• EXERCISE
Locate every line in the material below that contains the string "count" and copy each of those lines. Matches must have the same letter case.

• ENTRIES PROVIDED
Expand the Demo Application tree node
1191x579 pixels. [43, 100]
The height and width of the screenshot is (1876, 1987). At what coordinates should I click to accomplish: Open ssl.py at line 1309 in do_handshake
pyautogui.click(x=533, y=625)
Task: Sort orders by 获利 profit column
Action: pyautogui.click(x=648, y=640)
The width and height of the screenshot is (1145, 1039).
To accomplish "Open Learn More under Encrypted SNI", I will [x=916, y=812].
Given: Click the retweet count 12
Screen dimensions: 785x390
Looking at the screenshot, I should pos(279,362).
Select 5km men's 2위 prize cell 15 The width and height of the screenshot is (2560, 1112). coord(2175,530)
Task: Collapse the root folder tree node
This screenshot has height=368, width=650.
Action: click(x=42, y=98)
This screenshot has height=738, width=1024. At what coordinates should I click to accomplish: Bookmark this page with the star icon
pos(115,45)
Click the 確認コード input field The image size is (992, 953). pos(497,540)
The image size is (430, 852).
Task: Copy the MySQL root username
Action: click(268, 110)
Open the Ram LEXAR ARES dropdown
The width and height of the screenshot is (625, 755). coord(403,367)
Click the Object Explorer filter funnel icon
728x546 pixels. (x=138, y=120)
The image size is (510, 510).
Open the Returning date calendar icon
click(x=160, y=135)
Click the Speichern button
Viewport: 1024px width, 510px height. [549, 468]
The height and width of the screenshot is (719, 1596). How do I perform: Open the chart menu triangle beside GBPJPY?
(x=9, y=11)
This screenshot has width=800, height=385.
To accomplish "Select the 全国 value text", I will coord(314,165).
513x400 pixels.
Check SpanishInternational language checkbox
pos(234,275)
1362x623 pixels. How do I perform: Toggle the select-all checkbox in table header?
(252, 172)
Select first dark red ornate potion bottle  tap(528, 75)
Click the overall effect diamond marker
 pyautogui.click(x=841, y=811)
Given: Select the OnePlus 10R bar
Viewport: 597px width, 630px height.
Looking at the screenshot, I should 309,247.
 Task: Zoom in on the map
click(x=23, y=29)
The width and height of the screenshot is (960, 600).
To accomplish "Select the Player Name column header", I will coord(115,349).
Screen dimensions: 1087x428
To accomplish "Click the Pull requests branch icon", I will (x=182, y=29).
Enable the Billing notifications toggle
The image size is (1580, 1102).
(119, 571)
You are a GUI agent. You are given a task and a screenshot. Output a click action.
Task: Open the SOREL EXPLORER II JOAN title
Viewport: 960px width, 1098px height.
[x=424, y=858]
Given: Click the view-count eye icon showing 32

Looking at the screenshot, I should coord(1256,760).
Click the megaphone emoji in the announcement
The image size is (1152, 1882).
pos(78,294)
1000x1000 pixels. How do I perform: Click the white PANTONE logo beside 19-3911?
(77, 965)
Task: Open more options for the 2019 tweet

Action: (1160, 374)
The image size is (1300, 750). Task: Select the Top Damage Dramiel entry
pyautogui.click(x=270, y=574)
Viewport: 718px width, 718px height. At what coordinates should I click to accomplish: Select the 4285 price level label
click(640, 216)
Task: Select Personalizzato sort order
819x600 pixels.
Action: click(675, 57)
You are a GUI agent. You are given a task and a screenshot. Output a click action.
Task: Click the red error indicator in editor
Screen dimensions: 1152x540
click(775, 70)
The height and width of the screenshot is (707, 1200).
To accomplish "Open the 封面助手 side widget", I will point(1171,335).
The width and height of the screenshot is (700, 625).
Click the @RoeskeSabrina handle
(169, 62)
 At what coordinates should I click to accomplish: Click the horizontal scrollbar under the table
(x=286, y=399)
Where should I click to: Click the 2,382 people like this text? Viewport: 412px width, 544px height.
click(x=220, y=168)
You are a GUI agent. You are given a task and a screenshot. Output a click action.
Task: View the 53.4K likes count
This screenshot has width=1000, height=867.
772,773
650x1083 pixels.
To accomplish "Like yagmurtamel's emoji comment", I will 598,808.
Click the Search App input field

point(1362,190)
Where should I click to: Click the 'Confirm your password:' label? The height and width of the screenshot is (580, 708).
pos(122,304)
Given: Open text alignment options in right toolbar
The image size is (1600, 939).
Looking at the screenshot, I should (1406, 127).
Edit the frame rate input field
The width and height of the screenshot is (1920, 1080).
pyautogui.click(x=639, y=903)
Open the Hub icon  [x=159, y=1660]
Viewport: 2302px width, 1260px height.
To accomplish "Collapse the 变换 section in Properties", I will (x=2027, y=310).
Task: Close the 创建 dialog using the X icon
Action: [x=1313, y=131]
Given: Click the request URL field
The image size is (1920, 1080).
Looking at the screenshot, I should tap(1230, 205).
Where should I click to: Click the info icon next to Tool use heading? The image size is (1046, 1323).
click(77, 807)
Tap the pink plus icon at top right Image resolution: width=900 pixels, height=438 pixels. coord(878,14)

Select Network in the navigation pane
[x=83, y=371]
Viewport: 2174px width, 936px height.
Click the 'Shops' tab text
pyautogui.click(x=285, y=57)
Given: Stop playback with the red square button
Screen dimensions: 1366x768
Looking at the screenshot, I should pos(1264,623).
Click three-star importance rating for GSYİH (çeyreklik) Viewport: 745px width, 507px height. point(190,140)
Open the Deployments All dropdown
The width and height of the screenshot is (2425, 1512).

• WORKED ANSWER
Given: Click the retweet count 12
Given: Click the view-count eye icon showing 32
Task: View the 53.4K likes count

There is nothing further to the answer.